▸ Stated problem: Rewrite the records below, replacing every "Screen dimensions" with "Display size" and leaving all other text unchanged.

====== Records for processing ======

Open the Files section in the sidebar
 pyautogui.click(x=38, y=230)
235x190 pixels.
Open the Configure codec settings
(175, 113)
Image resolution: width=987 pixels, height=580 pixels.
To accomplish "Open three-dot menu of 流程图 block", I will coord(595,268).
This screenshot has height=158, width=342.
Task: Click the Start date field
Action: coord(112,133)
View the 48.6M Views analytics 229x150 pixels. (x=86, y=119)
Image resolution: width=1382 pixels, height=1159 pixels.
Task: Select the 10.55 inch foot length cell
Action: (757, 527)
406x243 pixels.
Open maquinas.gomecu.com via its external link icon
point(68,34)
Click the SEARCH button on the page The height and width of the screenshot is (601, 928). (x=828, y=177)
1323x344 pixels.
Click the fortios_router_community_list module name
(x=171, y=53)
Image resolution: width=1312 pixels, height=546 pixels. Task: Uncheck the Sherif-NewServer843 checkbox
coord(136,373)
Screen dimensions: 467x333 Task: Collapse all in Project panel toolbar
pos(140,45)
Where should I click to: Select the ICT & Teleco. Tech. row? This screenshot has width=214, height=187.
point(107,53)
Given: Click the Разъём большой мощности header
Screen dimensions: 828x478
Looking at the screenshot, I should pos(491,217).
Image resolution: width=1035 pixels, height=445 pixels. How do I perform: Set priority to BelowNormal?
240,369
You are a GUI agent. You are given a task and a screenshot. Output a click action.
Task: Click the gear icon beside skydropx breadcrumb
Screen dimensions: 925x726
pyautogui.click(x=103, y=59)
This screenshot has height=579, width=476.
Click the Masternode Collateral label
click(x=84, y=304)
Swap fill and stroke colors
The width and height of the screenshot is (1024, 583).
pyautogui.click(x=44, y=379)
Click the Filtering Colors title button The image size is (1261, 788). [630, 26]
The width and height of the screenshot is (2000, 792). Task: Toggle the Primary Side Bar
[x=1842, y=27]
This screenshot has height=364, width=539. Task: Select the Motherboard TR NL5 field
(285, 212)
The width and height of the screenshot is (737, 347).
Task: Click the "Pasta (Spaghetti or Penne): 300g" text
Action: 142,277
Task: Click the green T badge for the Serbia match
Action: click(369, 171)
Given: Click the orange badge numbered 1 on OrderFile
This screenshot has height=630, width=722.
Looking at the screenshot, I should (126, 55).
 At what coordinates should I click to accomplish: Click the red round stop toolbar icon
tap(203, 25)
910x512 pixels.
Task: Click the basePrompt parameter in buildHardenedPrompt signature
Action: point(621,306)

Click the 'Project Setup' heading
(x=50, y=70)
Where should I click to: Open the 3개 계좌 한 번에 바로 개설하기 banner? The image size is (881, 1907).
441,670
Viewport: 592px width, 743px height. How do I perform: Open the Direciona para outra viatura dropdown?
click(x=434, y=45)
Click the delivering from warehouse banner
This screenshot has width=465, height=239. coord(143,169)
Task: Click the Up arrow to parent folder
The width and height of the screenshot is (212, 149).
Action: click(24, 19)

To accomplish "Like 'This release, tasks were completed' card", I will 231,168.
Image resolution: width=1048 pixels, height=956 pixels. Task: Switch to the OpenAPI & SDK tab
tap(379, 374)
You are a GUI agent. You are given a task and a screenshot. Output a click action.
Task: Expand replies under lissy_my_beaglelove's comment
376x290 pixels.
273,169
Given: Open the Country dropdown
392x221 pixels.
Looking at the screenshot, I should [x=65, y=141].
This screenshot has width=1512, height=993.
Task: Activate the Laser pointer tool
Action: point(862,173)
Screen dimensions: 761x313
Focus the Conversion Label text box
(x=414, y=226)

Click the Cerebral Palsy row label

======

▸ Written solution:
Open the Files section in the sidebar
 pyautogui.click(x=38, y=230)
235x190 pixels.
Open the Configure codec settings
(175, 113)
Image resolution: width=987 pixels, height=580 pixels.
To accomplish "Open three-dot menu of 流程图 block", I will coord(595,268).
This screenshot has height=158, width=342.
Task: Click the Start date field
Action: coord(112,133)
View the 48.6M Views analytics 229x150 pixels. (x=86, y=119)
Image resolution: width=1382 pixels, height=1159 pixels.
Task: Select the 10.55 inch foot length cell
Action: (757, 527)
406x243 pixels.
Open maquinas.gomecu.com via its external link icon
point(68,34)
Click the SEARCH button on the page The height and width of the screenshot is (601, 928). (x=828, y=177)
1323x344 pixels.
Click the fortios_router_community_list module name
(x=171, y=53)
Image resolution: width=1312 pixels, height=546 pixels. Task: Uncheck the Sherif-NewServer843 checkbox
coord(136,373)
Display size: 467x333 Task: Collapse all in Project panel toolbar
pos(140,45)
Where should I click to: Select the ICT & Teleco. Tech. row? This screenshot has width=214, height=187.
point(107,53)
Given: Click the Разъём большой мощности header
Display size: 828x478
Looking at the screenshot, I should pos(491,217).
Image resolution: width=1035 pixels, height=445 pixels. How do I perform: Set priority to BelowNormal?
240,369
You are a GUI agent. You are given a task and a screenshot. Output a click action.
Task: Click the gear icon beside skydropx breadcrumb
Display size: 925x726
pyautogui.click(x=103, y=59)
This screenshot has height=579, width=476.
Click the Masternode Collateral label
click(x=84, y=304)
Swap fill and stroke colors
The width and height of the screenshot is (1024, 583).
pyautogui.click(x=44, y=379)
Click the Filtering Colors title button The image size is (1261, 788). [630, 26]
The width and height of the screenshot is (2000, 792). Task: Toggle the Primary Side Bar
[x=1842, y=27]
This screenshot has height=364, width=539. Task: Select the Motherboard TR NL5 field
(285, 212)
The width and height of the screenshot is (737, 347).
Task: Click the "Pasta (Spaghetti or Penne): 300g" text
Action: 142,277
Task: Click the green T badge for the Serbia match
Action: click(369, 171)
Given: Click the orange badge numbered 1 on OrderFile
This screenshot has height=630, width=722.
Looking at the screenshot, I should (126, 55).
 At what coordinates should I click to accomplish: Click the red round stop toolbar icon
tap(203, 25)
910x512 pixels.
Task: Click the basePrompt parameter in buildHardenedPrompt signature
Action: point(621,306)

Click the 'Project Setup' heading
(x=50, y=70)
Where should I click to: Open the 3개 계좌 한 번에 바로 개설하기 banner? The image size is (881, 1907).
441,670
Viewport: 592px width, 743px height. How do I perform: Open the Direciona para outra viatura dropdown?
click(x=434, y=45)
Click the delivering from warehouse banner
This screenshot has width=465, height=239. coord(143,169)
Task: Click the Up arrow to parent folder
The width and height of the screenshot is (212, 149).
Action: click(24, 19)

To accomplish "Like 'This release, tasks were completed' card", I will 231,168.
Image resolution: width=1048 pixels, height=956 pixels. Task: Switch to the OpenAPI & SDK tab
tap(379, 374)
You are a GUI agent. You are given a task and a screenshot. Output a click action.
Task: Expand replies under lissy_my_beaglelove's comment
376x290 pixels.
273,169
Given: Open the Country dropdown
392x221 pixels.
Looking at the screenshot, I should [x=65, y=141].
This screenshot has width=1512, height=993.
Task: Activate the Laser pointer tool
Action: point(862,173)
Display size: 761x313
Focus the Conversion Label text box
(x=414, y=226)

Click the Cerebral Palsy row label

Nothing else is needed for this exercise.